## LISTED RECORDS
= = = =
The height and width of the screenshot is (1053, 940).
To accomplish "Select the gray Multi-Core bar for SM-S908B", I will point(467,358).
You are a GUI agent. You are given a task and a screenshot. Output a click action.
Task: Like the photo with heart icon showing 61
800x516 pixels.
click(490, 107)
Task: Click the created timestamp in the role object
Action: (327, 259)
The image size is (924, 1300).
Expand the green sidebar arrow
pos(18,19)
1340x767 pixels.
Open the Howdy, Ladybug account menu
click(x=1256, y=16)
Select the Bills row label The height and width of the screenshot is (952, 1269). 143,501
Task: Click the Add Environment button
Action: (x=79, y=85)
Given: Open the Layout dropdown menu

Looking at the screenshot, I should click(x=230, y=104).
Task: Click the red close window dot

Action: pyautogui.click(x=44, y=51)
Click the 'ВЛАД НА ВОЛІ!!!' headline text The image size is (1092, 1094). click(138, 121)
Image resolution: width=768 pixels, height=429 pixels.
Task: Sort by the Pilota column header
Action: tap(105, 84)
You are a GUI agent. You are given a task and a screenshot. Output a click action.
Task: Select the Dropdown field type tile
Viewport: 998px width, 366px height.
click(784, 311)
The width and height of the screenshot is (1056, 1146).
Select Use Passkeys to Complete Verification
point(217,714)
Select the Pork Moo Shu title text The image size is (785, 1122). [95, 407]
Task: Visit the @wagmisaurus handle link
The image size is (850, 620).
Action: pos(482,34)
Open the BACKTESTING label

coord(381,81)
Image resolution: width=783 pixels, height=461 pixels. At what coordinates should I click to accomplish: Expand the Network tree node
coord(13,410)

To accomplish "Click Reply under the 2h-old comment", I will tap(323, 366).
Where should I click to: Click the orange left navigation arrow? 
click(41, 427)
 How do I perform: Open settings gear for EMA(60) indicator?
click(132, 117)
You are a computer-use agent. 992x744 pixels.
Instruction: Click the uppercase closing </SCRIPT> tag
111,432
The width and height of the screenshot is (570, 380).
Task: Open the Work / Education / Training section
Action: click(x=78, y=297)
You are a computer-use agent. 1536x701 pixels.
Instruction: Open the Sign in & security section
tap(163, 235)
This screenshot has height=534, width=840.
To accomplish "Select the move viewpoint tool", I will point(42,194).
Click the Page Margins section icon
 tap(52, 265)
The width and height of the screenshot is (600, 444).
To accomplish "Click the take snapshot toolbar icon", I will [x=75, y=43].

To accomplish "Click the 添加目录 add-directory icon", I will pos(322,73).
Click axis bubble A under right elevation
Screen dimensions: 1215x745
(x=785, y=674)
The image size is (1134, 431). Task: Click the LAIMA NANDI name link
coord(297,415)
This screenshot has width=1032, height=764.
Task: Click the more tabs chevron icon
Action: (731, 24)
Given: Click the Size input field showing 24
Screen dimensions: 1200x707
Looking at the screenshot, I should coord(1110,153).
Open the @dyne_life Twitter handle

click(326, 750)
= = = =
## YOUR ASSIGNMENT
Copy every line of the records above exactly.

## EXERCISE SOLUTION
The height and width of the screenshot is (1053, 940).
To accomplish "Select the gray Multi-Core bar for SM-S908B", I will point(467,358).
You are a GUI agent. You are given a task and a screenshot. Output a click action.
Task: Like the photo with heart icon showing 61
800x516 pixels.
click(490, 107)
Task: Click the created timestamp in the role object
Action: (327, 259)
The image size is (924, 1300).
Expand the green sidebar arrow
pos(18,19)
1340x767 pixels.
Open the Howdy, Ladybug account menu
click(x=1256, y=16)
Select the Bills row label The height and width of the screenshot is (952, 1269). 143,501
Task: Click the Add Environment button
Action: (x=79, y=85)
Given: Open the Layout dropdown menu

Looking at the screenshot, I should click(x=230, y=104).
Task: Click the red close window dot

Action: pyautogui.click(x=44, y=51)
Click the 'ВЛАД НА ВОЛІ!!!' headline text The image size is (1092, 1094). click(138, 121)
Image resolution: width=768 pixels, height=429 pixels.
Task: Sort by the Pilota column header
Action: tap(105, 84)
You are a GUI agent. You are given a task and a screenshot. Output a click action.
Task: Select the Dropdown field type tile
Viewport: 998px width, 366px height.
click(784, 311)
The width and height of the screenshot is (1056, 1146).
Select Use Passkeys to Complete Verification
point(217,714)
Select the Pork Moo Shu title text The image size is (785, 1122). [95, 407]
Task: Visit the @wagmisaurus handle link
The image size is (850, 620).
Action: pos(482,34)
Open the BACKTESTING label

coord(381,81)
Image resolution: width=783 pixels, height=461 pixels. At what coordinates should I click to accomplish: Expand the Network tree node
coord(13,410)

To accomplish "Click Reply under the 2h-old comment", I will tap(323, 366).
Where should I click to: Click the orange left navigation arrow? 
click(41, 427)
 How do I perform: Open settings gear for EMA(60) indicator?
click(132, 117)
You are a computer-use agent. 992x744 pixels.
Instruction: Click the uppercase closing </SCRIPT> tag
111,432
The width and height of the screenshot is (570, 380).
Task: Open the Work / Education / Training section
Action: click(x=78, y=297)
You are a computer-use agent. 1536x701 pixels.
Instruction: Open the Sign in & security section
tap(163, 235)
This screenshot has height=534, width=840.
To accomplish "Select the move viewpoint tool", I will point(42,194).
Click the Page Margins section icon
 tap(52, 265)
The width and height of the screenshot is (600, 444).
To accomplish "Click the take snapshot toolbar icon", I will [x=75, y=43].

To accomplish "Click the 添加目录 add-directory icon", I will pos(322,73).
Click axis bubble A under right elevation
Screen dimensions: 1215x745
(x=785, y=674)
The image size is (1134, 431). Task: Click the LAIMA NANDI name link
coord(297,415)
This screenshot has width=1032, height=764.
Task: Click the more tabs chevron icon
Action: (731, 24)
Given: Click the Size input field showing 24
Screen dimensions: 1200x707
Looking at the screenshot, I should coord(1110,153).
Open the @dyne_life Twitter handle

click(326, 750)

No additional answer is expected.